__Activity__. Output the lines from the one holding "You are a computer-use" to the end of the entries that follow, exactly and only those, minus any pictures.

__Recorded data__.
Start of Block

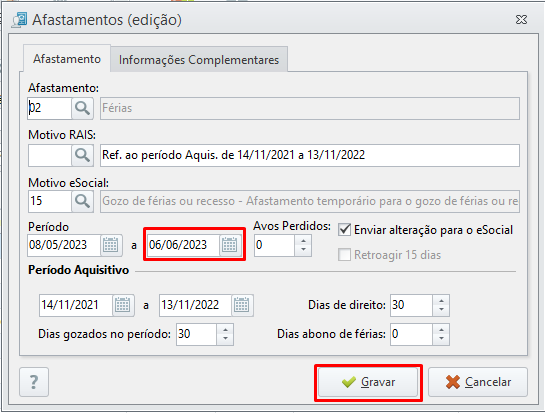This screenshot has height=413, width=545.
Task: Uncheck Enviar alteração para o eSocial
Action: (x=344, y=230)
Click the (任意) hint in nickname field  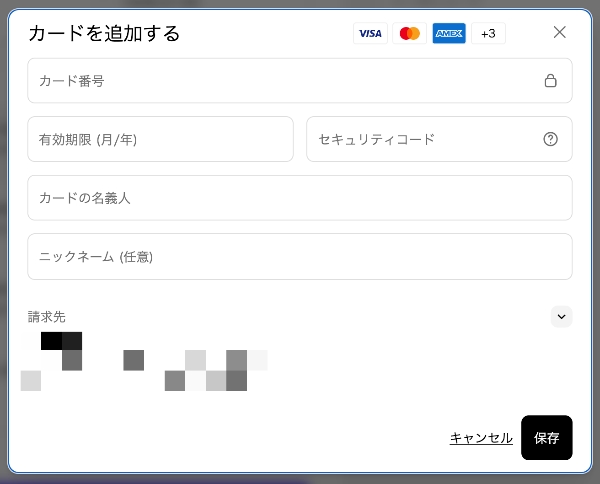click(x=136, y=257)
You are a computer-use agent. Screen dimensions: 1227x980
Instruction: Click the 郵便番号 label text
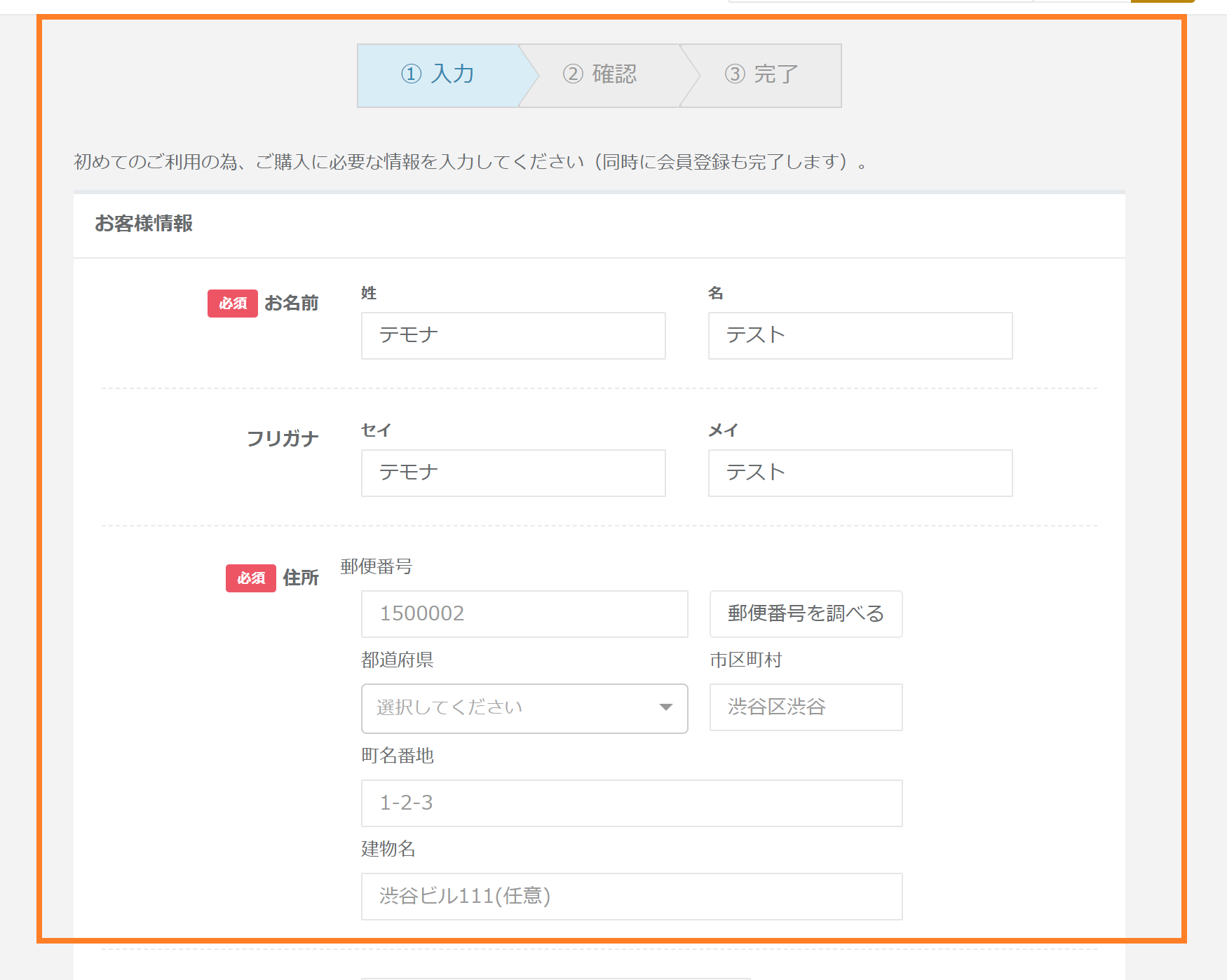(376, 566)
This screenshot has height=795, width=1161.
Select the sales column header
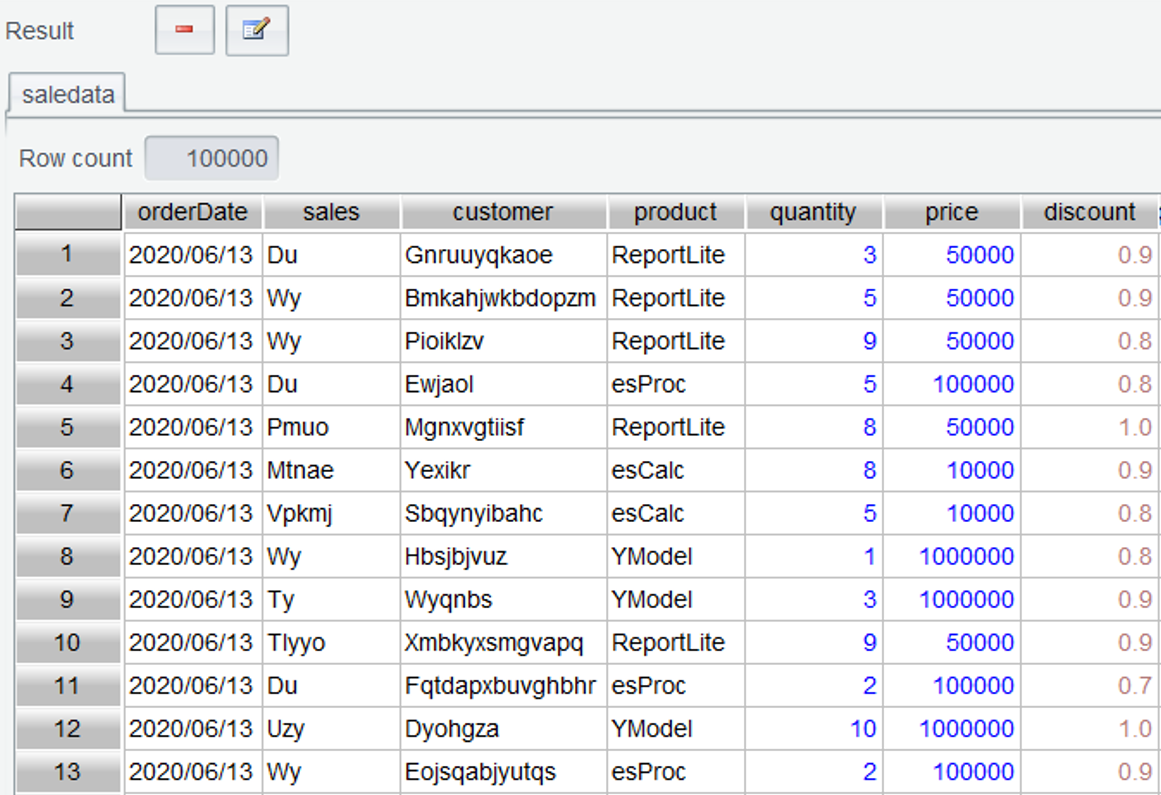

End of Block

__Output for this exercise__.
You are a computer-use agent. Screen dimensions: 1227x980
Instruction: Click the 郵便番号 label text
(376, 566)
This screenshot has height=795, width=1161.
Select the sales column header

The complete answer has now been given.